New office to lead secure transactions initiative

Monday - 1/10/2011, 6:43am EST

By Meg Beasley
Reporter
Federal News Radio

White House Cybersecurity Coordinator Howard Schmidt announced the formation of a National Program Office to oversee the administration's national strategy for trusted identities in cyberspace. The new office will coordinate with industry to create an online environment in which sensitive transactions are less risky.

Schmidt and Commerce Secretary Gary Locke announced the new office Friday at a forum with industry leaders and academics hosted by Stanford University.

The National Program Office, which will be set up in the Commerce Department's National Institute of Standards and Technology, will be in charge of coordinating efforts between the government and private industry. While the government will provide leadership, coordination and collaboration, Schmidt said it needs industry to innovate and implement new technologies.

The office is the latest step in a process begun when the President announced a cybersecurity review in 2009. That review prompted the creation of the National Strategy for Secure Identity in Cyberspace (NSTIC). Schmidt released the initial draft last June.

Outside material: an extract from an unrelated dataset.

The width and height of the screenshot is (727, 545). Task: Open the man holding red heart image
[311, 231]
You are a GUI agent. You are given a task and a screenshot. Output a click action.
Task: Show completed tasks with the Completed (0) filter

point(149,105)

The strategy is meant to develop a comprehensive identity ecosystem - an online environment where individuals, organizations, services and devices can trust each other because authoritative sources establish and authenticate their digital identities. The administration said privacy protection, voluntary participation and interoperability will be key components of the ecosystem.

"With the full participation of industry and the general public, NSTIC plans to nurture the development of a secure and privacy-enhancing identity ecosystem for the Internet," Schmidt said at the forum. "This identity ecosystem would instill greater confidence in online transactions with less personal information being collected and stored with each transaction, lowering the risk of identity theft."

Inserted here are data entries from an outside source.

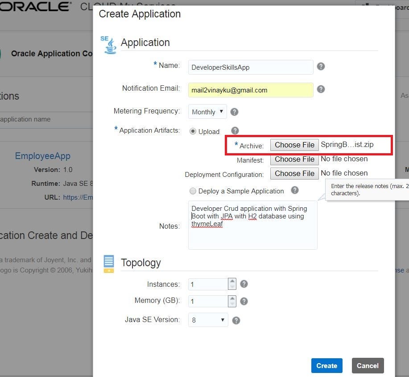Image resolution: width=409 pixels, height=377 pixels.
Task: Click the Topology section icon
Action: point(108,263)
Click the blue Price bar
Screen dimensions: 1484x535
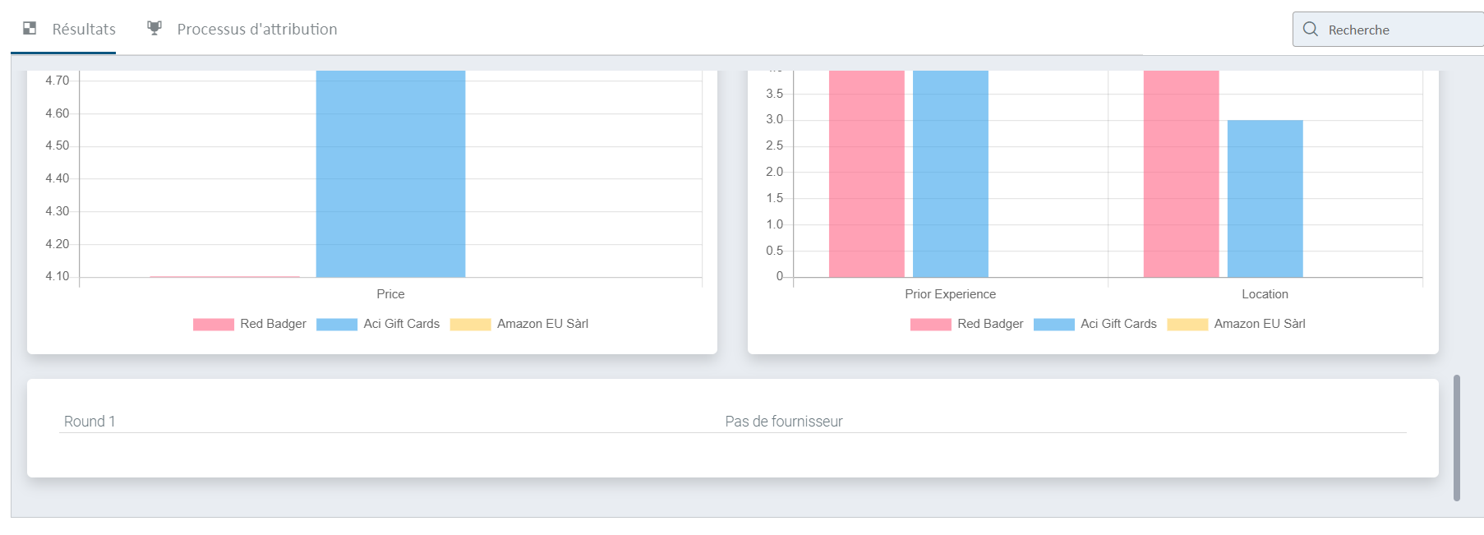point(390,173)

While Schmidt explained what NSTIC could mean for users, Locke described what it would not.

"We are not talking about a national ID card," Locke said. "We are not talking about a government controlled system. What we are talking about is enhancing online security and privacy and perhaps even eliminating the need to memorize a dozen passwords."

Locke added that creating a more secure online environment was crucial to helping the Internet reach its full potential. The administration estimates that e-commerce worldwide is worth $10 trillion of business online annually. In the third quarter of 2010 alone, the administration said e-commerce sales accounted for more than $41 billion--up 13.6 percent over the same period last year.

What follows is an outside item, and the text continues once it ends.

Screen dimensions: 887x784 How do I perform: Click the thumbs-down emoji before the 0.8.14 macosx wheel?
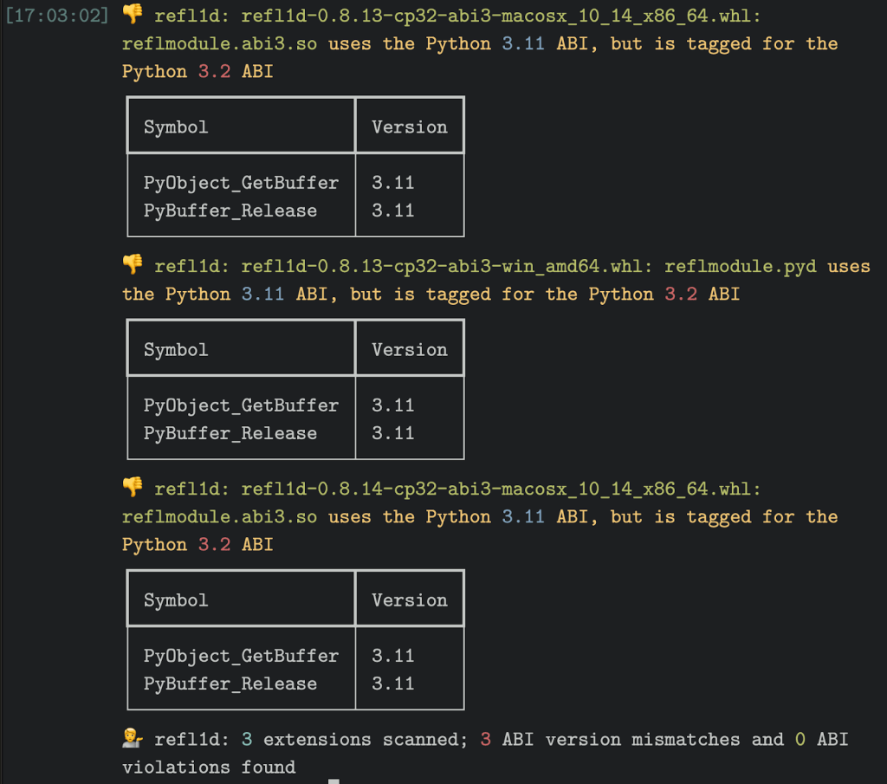click(133, 489)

Given the importance of online business, Schmidt said that Commerce "is the absolute perfect spot in the U.S. government to help run this National Program Office." The office will work with the Department of Homeland Security and the General Services Administration to implement NSTIC.

Later this year, the Commerce Department plans to hold a workshop to highlight the existing initiatives in this strategy.

The new office also received kudos from lawmakers and industry associations. Sen. Barbara Mikulski (D-Md.) and John Rockefeller (D-W.Va.) welcomed the new office and promised to work closely with Commerce to protect Americans' online identities and transactions. Rockefeller said he would introduce legislation to address the challenges in securing cyberspace.

Phil Bond, CEO of TechAmerica, which co-hosted the event, said in a release that the government recognizes that the technology industry must drive implementation of the national strategy. Bond added that the government needs to establish an even stronger public-private partnership by creating a private sector advisory committee for the program office.